A Airbus
responsabilizou uma combinação de falhas de produção e design pelas
rachaduras que surgiram nas asas de seu superjumbo A380, mas a empresa
informou que encontrou uma solução simples para o problema, reduzindo
as preocupações entre os analistas de mercado.
Em
comentários francos não muito comuns, um alto executivo da Airbus
afirmou que a empresa estabeleceu uma forma de reparar as rachaduras
encontradas num pequeno número de componentes dentro das asas do A380,
que fizeram as autoridades europeias ordenar na semana passada, inspecções
de segurança nas aeronaves do modelo.
A Airbus e
uma das principais operadoras do A380, a Singapore Airlines, também
confirmaram a informação da Reuters sobre a descoberta de mais exemplos de
rachaduras durante as inspeções compulsórias. "O A380 é seguro", disse
Tom Williams, vice-presidente executivo de programas da Airbus.
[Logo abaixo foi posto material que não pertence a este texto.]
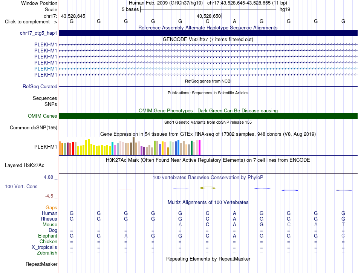Click the tall brown GTEx expression bar
358x273 pixels.
[x=133, y=146]
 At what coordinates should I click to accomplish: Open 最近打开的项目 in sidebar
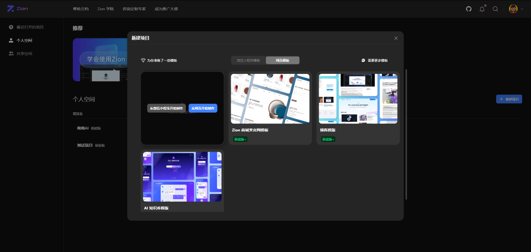[x=30, y=27]
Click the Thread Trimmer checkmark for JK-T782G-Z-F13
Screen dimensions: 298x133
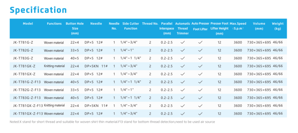[183, 90]

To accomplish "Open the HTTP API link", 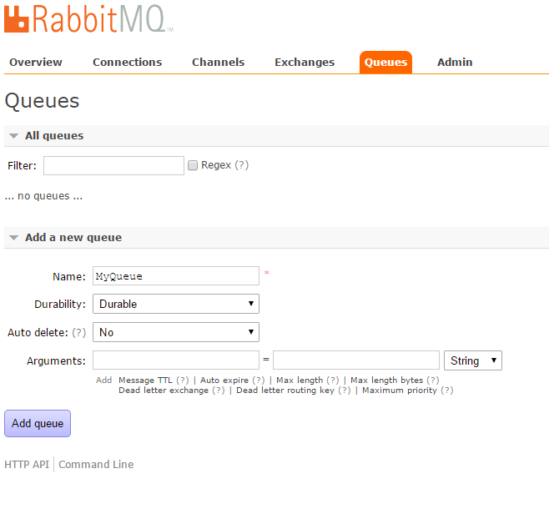I will click(x=27, y=464).
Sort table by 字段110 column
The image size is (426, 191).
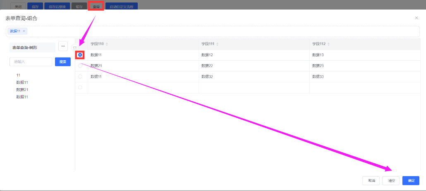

O
executivo viajou para Dublin para um discurso não agendando durante uma
conferência do sector para diminuir as preocupações sobre a segurança do
avião.
Tom Williams, afirmou que os engenheiros excluíram a hipótese de fadiga de material no
avião, que entrou ao serviço em 2007. Os comentários com uma série
de detalhes marcaram uma mudança de tom depois do episódio em que um
motor instalado num A380 da companhia aérea australiana Qantas explodiu e o fabricante
Rolls Royce foi criticada pela indústria e autoridades mundiais do sector aeronáutico, por não dar
informações suficientes.
"Isso é
uma mudança importante na obtenção de informações que no passado não
eram dadas. Não se pode desconsiderar esses assuntos, mas não é um
problema sério e eles têm a solução à mão", disse Howard Wheelton,
especialista em aviação da corretora BGC Partners.
Desenvolvido
a um custo estimado de 12 bilhões de euros na Inglaterra, França,
Alemanha e Espanha, o A380 tem envergadura de 79,8 metros, suficiente
para 70 carros.
A Airbus vendeu 253 unidades do modelo a um custo de
tabela de US$ 390 milhões cada.
Actualmente estão 68 unidades a voar.